### Requirements
A. Decide whether each statement agrees with the commentary on spending cuts and the pay gap below: (i) Thatcher cut real-term spending in only one year; (ii) most cuts will come from general budgets; (iii) the gender pay gap was highest for the under 30s. Answer yes or no for each and quote the words of the commentary that decide it.
B. From the commentary on spending cuts and the pay gap below, reproduce the passage that starts at the words "This is despite" and ends after the words "this will happen...", without changing anything.
---------- Source ----------
All very well - but I don't see why good programmes need to be cut - the government spending plan will not even be cutting expenditure, as highlighted by Guido, among others, merely reduce the rise in spending to nearly zero with inflation adjusted (even Thatcher only 'cut' in real term spending in one year) and for years we have been going on about waste and inefficiency - as soon as they announce what is effectively a balancing of the books, all spending is good!

Fact is, we have debt, we pay interest on that debt, it is good to not have to use our tax revenue to pay said interest - therefore we are either spending too much, or need to raise more

We need to decide in a grown-up way what we can do without - unfortunately everyone seems to have jumped the gun and believes the welfare state will no longer exist in a few years

This is despite the fact most cuts will come from general budgets - it is up to the budget holders, often the local government, government agency or whatever bureaucratic authority it is, to decide what to spend, what is necessary and what is not - this is common sense for any institution, whether private or public, or indeed personal, when available money shrinks

Cutting everything across the board, and for political gain, is not - it'll just make the situation worse, and for what it's worth the reverse, which is 'ring-fencing' the bloated NHS, which everyone thinks is wasteful, but wants, was a weak, if politically necessary, move

Nobody, except the media and Labour are saying all this will happen...

'Equality'

So apparently Trevor Philips is still about, being paid by the rather frivolous 'Equality and Human Rights Commission' to tell us:

'The commission said that on average women earned 16% less than men, widening to 27% for women aged 40'

An average, widening in the older groups...I'm shocked - does this mean it's narrowing in the young?

'When it came to pay, the report said that the gender pay gap was lowest for the under 30s, rising more than five-fold by the time workers reached 40'

Hang on - five-fold? Does that mean it's roughly equivalent to a measly 5% in young people?
---------- Data ----------
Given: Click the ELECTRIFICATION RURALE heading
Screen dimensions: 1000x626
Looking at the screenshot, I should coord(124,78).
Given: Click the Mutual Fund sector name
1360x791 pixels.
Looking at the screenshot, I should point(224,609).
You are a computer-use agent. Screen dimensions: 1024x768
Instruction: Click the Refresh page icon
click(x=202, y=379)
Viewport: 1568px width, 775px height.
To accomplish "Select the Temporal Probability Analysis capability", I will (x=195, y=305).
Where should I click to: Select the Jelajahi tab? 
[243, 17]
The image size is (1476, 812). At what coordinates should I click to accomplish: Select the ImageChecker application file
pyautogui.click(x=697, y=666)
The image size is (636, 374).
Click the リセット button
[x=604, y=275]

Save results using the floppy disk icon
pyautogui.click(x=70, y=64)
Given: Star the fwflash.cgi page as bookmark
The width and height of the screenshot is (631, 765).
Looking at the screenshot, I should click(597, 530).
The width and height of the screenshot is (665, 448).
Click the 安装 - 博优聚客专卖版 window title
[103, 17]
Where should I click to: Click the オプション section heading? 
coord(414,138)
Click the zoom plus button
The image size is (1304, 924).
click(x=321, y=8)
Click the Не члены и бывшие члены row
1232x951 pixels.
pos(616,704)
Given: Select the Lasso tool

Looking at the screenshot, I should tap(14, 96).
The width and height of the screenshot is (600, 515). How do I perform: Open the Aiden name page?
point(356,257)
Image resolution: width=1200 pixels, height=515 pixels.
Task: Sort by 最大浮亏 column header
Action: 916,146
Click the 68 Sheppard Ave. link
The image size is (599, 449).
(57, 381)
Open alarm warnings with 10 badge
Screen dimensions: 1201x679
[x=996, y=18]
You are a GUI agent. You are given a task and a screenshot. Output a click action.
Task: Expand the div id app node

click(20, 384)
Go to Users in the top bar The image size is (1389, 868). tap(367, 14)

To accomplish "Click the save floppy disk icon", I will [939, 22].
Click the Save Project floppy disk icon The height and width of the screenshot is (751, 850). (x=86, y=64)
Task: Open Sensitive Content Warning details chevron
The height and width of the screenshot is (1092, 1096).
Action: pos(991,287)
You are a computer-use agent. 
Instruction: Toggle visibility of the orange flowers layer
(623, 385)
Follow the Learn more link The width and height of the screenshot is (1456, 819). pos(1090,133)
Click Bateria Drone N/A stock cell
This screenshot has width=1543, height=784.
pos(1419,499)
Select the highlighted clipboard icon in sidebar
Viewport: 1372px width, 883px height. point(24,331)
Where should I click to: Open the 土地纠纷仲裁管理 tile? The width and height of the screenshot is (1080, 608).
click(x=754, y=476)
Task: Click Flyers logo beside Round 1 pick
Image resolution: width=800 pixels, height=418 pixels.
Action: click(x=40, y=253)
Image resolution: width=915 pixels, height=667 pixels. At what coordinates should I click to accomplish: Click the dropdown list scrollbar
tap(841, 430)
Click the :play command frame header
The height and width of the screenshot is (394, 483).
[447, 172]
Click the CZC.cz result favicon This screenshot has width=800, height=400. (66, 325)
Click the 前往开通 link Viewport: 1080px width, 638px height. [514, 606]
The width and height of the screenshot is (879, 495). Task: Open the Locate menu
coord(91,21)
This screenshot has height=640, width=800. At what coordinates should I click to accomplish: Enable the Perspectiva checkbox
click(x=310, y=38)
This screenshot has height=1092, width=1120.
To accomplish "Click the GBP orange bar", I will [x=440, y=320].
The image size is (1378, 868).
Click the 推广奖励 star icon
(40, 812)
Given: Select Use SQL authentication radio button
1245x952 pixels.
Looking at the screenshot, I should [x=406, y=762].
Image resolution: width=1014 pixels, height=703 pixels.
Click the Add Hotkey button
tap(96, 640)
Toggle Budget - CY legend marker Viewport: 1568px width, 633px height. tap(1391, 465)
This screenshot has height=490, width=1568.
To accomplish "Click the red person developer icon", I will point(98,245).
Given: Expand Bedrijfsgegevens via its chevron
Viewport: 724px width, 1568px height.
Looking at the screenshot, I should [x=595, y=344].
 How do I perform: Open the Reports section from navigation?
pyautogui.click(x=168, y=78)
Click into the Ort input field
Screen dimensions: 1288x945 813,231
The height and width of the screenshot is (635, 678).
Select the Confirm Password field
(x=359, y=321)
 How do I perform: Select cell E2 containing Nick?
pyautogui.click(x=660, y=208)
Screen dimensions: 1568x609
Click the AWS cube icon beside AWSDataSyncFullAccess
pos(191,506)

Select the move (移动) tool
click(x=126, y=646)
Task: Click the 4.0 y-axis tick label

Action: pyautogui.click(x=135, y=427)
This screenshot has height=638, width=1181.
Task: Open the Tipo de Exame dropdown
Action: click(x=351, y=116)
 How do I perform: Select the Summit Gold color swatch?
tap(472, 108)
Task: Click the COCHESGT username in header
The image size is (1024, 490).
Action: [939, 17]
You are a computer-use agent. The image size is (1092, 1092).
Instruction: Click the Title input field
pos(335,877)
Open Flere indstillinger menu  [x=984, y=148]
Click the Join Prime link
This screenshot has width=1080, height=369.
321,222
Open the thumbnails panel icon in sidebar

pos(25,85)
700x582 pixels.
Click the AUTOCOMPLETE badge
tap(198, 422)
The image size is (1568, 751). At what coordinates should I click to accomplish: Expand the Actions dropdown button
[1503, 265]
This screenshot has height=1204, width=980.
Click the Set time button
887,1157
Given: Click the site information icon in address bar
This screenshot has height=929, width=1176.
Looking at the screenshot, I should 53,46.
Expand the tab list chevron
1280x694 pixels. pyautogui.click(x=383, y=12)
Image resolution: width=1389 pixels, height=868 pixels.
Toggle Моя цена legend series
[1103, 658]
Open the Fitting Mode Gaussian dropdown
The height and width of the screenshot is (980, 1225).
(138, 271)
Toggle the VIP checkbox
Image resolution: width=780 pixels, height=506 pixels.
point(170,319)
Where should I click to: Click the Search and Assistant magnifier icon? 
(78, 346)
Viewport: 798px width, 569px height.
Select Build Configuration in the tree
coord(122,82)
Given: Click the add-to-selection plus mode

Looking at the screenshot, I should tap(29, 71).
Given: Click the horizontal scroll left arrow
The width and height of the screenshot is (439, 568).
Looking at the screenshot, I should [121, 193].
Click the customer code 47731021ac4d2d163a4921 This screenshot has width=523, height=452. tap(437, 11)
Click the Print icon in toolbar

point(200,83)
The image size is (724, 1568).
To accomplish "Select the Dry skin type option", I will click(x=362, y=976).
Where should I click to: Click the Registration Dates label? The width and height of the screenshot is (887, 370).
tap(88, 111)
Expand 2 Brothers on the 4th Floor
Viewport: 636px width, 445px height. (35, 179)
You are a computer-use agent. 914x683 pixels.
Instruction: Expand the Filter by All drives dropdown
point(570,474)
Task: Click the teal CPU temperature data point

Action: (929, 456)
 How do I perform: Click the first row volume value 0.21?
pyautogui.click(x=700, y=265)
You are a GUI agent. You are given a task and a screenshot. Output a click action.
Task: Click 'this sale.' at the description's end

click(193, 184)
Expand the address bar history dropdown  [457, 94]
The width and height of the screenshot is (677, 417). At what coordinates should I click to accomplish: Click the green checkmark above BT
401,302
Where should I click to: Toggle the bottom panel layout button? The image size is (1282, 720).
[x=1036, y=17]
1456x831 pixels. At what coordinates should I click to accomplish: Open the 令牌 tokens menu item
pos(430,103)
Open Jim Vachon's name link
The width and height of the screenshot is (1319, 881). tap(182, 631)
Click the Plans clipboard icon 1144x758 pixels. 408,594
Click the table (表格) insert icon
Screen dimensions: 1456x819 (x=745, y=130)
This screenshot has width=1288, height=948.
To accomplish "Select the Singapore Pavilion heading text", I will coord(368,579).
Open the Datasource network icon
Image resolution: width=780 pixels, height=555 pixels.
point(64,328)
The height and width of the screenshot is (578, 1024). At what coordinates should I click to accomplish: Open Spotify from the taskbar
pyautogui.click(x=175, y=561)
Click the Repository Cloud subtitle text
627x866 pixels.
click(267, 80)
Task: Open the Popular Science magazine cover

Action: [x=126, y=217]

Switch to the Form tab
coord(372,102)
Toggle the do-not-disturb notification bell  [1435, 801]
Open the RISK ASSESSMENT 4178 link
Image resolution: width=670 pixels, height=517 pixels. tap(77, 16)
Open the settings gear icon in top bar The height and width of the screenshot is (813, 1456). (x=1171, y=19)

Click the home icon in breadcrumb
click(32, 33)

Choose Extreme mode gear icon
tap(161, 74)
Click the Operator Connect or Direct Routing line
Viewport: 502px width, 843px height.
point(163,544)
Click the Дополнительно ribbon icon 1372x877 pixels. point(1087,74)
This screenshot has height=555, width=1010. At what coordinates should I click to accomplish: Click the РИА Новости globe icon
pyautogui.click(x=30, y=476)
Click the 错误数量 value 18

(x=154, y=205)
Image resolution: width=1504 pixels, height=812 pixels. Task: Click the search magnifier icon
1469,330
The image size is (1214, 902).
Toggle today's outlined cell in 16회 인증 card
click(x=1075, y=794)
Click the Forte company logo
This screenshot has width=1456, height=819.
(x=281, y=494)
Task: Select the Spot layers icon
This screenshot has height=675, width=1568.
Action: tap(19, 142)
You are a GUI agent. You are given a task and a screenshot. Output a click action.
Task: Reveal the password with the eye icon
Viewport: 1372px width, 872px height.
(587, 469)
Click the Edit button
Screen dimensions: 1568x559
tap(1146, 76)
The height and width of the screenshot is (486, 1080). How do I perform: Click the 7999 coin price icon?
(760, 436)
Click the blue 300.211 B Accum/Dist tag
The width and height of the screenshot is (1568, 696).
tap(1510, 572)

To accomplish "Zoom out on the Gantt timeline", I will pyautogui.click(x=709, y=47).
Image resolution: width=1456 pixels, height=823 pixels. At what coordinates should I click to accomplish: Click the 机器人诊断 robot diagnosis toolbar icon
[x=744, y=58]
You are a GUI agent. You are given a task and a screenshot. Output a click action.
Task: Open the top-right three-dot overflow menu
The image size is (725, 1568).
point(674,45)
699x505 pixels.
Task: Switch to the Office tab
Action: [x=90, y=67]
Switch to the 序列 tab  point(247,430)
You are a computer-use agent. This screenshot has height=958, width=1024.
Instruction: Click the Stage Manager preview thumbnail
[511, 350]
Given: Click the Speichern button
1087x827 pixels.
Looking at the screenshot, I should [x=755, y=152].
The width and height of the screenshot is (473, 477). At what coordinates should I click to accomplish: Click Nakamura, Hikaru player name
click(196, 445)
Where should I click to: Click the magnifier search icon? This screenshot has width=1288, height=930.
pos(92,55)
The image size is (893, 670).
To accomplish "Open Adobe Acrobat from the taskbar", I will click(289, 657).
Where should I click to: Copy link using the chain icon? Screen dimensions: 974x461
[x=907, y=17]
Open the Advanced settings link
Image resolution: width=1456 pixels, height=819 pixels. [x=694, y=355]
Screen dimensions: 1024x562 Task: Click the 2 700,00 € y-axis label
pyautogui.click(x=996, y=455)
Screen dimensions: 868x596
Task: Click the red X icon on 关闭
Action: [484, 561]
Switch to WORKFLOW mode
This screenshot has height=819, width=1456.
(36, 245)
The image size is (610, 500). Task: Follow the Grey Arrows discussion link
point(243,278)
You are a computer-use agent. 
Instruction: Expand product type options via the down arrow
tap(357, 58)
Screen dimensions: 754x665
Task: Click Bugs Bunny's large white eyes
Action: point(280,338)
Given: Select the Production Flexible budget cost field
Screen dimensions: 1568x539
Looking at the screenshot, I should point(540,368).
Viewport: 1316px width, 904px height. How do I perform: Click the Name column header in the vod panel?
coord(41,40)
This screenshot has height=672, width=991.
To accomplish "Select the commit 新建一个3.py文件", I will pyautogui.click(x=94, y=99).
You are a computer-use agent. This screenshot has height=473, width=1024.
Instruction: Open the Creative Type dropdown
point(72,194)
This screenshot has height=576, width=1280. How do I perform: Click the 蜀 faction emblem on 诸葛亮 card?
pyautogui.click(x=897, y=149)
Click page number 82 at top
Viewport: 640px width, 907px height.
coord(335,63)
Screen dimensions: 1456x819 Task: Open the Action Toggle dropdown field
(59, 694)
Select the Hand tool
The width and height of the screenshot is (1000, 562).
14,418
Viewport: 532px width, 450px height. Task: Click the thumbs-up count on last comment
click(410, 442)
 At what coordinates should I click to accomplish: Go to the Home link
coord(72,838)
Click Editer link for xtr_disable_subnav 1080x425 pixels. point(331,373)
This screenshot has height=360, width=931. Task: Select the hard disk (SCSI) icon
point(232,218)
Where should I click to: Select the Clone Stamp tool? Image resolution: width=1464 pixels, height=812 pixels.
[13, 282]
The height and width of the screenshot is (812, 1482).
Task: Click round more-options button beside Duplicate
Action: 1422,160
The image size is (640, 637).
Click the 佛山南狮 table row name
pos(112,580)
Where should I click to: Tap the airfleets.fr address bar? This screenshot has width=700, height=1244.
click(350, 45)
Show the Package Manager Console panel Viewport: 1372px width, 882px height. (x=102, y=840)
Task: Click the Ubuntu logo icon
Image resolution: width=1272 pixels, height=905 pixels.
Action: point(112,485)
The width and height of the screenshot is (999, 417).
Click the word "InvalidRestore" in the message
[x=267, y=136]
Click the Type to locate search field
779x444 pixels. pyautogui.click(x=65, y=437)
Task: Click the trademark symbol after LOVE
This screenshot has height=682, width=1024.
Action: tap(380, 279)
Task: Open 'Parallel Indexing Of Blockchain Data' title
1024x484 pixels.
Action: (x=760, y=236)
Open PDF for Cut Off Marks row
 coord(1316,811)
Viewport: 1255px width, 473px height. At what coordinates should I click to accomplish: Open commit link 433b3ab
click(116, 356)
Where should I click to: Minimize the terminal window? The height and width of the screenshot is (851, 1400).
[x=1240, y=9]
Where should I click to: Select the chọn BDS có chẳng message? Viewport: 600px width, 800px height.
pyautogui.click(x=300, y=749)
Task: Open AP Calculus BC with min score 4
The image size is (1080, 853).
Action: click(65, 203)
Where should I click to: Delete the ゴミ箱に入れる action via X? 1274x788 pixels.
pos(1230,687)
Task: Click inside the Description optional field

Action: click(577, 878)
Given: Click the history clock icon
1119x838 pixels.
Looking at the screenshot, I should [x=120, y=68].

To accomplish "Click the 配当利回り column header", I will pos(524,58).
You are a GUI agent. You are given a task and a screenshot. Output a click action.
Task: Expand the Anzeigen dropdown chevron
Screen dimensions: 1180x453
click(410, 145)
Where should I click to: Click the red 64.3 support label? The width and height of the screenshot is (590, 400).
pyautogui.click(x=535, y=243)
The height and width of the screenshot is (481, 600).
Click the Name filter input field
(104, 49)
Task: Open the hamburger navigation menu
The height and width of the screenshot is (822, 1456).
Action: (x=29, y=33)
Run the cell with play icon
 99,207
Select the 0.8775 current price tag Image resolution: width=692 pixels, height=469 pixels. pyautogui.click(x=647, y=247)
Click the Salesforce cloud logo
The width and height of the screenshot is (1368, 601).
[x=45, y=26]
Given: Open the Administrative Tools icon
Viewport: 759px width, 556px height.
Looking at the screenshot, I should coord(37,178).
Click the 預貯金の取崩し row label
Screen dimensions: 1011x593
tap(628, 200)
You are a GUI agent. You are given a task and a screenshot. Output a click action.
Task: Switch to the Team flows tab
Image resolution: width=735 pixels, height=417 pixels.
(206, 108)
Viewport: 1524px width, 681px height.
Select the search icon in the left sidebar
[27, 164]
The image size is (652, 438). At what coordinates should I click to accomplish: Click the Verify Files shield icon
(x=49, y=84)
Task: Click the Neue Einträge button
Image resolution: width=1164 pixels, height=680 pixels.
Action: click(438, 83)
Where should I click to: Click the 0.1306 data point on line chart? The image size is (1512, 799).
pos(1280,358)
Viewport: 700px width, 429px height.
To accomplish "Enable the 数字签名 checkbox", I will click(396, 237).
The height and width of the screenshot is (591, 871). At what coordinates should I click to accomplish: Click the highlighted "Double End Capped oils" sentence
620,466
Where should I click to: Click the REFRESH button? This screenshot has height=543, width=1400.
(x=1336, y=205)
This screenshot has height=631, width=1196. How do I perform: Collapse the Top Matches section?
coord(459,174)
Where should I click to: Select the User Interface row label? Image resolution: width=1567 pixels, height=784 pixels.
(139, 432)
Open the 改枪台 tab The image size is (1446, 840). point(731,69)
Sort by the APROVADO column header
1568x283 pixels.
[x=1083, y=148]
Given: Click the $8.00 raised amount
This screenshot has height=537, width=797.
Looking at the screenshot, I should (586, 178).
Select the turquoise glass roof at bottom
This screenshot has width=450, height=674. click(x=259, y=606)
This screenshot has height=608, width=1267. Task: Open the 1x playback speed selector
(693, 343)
----------
### Responses
A.
(i) Yes: "even Thatcher only 'cut' in real term spending in one year"
(ii) Yes: "most cuts will come from general budgets"
(iii) No: "the gender pay gap was lowest for the under 30s"

B.
This is despite the fact most cuts will come from general budgets - it is up to the budget holders, often the local government, government agency or whatever bureaucratic authority it is, to decide what to spend, what is necessary and what is not - this is common sense for any institution, whether private or public, or indeed personal, when available money shrinks

Cutting everything across the board, and for political gain, is not - it'll just make the situation worse, and for what it's worth the reverse, which is 'ring-fencing' the bloated NHS, which everyone thinks is wasteful, but wants, was a weak, if politically necessary, move

Nobody, except the media and Labour are saying all this will happen...